→ WHAT IS NEEDED
Every entry below is to be retyped exactly as it stands.

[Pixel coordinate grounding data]

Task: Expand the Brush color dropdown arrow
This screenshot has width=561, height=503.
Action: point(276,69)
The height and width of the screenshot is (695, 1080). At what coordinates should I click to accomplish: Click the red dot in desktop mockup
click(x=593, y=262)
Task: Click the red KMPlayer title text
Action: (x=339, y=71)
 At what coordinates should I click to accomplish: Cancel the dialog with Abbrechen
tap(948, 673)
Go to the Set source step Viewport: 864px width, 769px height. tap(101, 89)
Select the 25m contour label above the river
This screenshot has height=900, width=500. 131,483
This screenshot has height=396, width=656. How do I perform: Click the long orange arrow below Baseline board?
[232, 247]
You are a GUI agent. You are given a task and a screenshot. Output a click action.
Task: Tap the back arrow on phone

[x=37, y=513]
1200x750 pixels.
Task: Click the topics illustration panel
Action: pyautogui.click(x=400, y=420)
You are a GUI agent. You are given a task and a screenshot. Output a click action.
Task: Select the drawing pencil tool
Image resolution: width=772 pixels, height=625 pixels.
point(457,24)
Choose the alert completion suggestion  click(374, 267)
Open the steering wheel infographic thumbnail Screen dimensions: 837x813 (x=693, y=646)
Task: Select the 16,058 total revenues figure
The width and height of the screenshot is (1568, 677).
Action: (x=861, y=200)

→ SOLUTION
Task: Expand the Brush color dropdown arrow
This screenshot has width=561, height=503.
Action: point(276,69)
The height and width of the screenshot is (695, 1080). At what coordinates should I click to accomplish: Click the red dot in desktop mockup
click(x=593, y=262)
Task: Click the red KMPlayer title text
Action: (x=339, y=71)
 At what coordinates should I click to accomplish: Cancel the dialog with Abbrechen
tap(948, 673)
Go to the Set source step Viewport: 864px width, 769px height. tap(101, 89)
Select the 25m contour label above the river
This screenshot has height=900, width=500. 131,483
This screenshot has height=396, width=656. How do I perform: Click the long orange arrow below Baseline board?
[232, 247]
You are a GUI agent. You are given a task and a screenshot. Output a click action.
Task: Tap the back arrow on phone

[x=37, y=513]
1200x750 pixels.
Task: Click the topics illustration panel
Action: pyautogui.click(x=400, y=420)
You are a GUI agent. You are given a task and a screenshot. Output a click action.
Task: Select the drawing pencil tool
Image resolution: width=772 pixels, height=625 pixels.
point(457,24)
Choose the alert completion suggestion  click(374, 267)
Open the steering wheel infographic thumbnail Screen dimensions: 837x813 (x=693, y=646)
Task: Select the 16,058 total revenues figure
The width and height of the screenshot is (1568, 677).
Action: (x=861, y=200)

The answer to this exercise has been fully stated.